Theodore Wright


Captain Theodore Wright, VC was an English recipient of the Victoria Cross, the highest and most prestigious award for gallantry in the face of the enemy that can be awarded to British and Commonwealth forces.

Details

Wright was born at Brighton, and received his education from Clifton College and the Royal Military Academy at Woolwich. He was commissioned into the Royal Engineers as a second lieutenant on 1 October 1902.
He was thirty one years old, and a captain in the 57th Field Company, Corps of Royal Engineers, British Army during the First World War when the following deed took place for which he was awarded the VC.
On 23 August 1914 at Jemappes, Mons, Belgium, a company of the Royal Scots Fusiliers were holding a barricade at the north end of a bridge over the Mons-Condé canal. By this time the firing on the position had become so violent and the casualties were so numerous that a retirement had been decided on. Lance-Corporal Charles Jarvis, of the Royal Engineers was then called upon to destroy the bridge but was without the exploder and leads. It was then that he met Captain Theodore Wright, who had been wounded in the head, who told him to go back to the bridge and he would bring the necessary equipment.
It was whilst attempting to connect the leads under the bridge to blow it that Theodore Wright earned his Victoria Cross. Time and again he tried to get at the end of the leads but each time he raised his head above the level of the towpath he was fired upon from about thirty yards off. Eventually he gave up the attempt and in swinging himself back under the girder of the bridge he lost his grip and owing to exhaustion fell into the canal, and was pulled out by a Sergeant Smith..
At Vailly, Aube, on 14 September 1914, Theodore Wright assisted the passage of the 5th Cavalry Brigade over a pontoon bridge, and was mortally wounded whilst assisting wounded men into shelter.

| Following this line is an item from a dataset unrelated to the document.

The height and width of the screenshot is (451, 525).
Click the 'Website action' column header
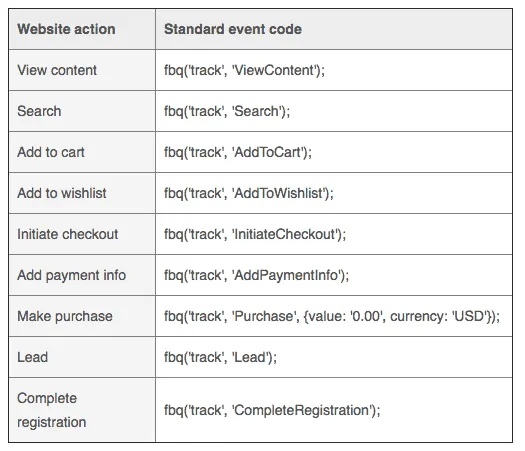(x=66, y=29)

An officer of the Scots Greys wrote in a letter later "We got across the river the day before yesterday a bit before our time and we had to go back over a pontoon bridge considerably quicker than was pleasant, under a very heavy fire too. At the end of the bridge was an Engineer officer repairing bits blown off and putting down straw as cool as a cucumber - the finest thing I ever saw. The poor fellow was killed just after my troops got across. No man earned a better Victoria Cross."

The medal

His medals are displayed at The Royal Engineers Museum in Gillingham, Kent.